__Stored records__.
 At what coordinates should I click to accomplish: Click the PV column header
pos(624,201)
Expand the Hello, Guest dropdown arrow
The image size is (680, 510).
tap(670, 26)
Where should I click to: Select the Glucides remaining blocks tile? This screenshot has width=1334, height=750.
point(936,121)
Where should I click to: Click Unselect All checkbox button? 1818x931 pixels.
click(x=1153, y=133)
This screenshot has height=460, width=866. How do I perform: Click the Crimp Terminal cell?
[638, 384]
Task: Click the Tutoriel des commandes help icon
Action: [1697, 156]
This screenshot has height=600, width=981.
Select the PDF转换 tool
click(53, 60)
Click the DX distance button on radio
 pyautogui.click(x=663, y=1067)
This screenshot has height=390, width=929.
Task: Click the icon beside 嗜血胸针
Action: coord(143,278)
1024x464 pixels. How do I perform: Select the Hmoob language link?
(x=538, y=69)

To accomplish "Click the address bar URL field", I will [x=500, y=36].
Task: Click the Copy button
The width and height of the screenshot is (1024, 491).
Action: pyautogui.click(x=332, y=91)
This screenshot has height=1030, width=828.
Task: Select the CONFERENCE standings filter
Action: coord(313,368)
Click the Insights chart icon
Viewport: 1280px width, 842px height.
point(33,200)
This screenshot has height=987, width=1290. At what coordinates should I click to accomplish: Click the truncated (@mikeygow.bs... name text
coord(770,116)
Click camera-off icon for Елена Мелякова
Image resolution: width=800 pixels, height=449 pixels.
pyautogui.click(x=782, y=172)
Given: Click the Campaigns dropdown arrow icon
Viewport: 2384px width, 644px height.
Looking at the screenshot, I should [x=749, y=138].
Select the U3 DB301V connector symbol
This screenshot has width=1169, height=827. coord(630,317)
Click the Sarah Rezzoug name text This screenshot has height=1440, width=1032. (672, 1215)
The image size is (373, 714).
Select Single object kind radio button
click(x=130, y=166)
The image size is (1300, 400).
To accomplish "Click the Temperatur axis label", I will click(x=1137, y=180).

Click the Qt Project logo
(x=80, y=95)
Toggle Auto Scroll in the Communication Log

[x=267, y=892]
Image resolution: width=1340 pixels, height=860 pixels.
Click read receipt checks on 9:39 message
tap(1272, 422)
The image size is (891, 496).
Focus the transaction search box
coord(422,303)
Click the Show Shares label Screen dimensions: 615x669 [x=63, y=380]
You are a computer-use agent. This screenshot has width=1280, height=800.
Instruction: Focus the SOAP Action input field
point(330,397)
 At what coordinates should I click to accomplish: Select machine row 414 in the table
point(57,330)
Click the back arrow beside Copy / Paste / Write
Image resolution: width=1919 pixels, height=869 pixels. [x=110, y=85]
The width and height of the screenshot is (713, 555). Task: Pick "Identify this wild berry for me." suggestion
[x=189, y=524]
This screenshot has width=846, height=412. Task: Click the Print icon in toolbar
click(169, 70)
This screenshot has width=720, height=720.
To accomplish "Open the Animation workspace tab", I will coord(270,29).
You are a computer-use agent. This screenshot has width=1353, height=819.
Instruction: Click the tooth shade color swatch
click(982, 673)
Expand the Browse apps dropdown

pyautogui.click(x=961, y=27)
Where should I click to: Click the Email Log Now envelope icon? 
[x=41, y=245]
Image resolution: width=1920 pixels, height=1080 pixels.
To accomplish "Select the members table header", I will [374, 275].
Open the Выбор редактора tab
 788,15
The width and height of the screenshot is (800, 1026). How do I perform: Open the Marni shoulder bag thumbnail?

__Aim of the task__. What you write should match, character for character, the lines from the one with "Expand the Browse apps dropdown" to the end of the data, both included.

__Your solution__.
Expand the Browse apps dropdown

pyautogui.click(x=961, y=27)
Where should I click to: Click the Email Log Now envelope icon? 
[x=41, y=245]
Image resolution: width=1920 pixels, height=1080 pixels.
To accomplish "Select the members table header", I will [374, 275].
Open the Выбор редактора tab
 788,15
The width and height of the screenshot is (800, 1026). How do I perform: Open the Marni shoulder bag thumbnail?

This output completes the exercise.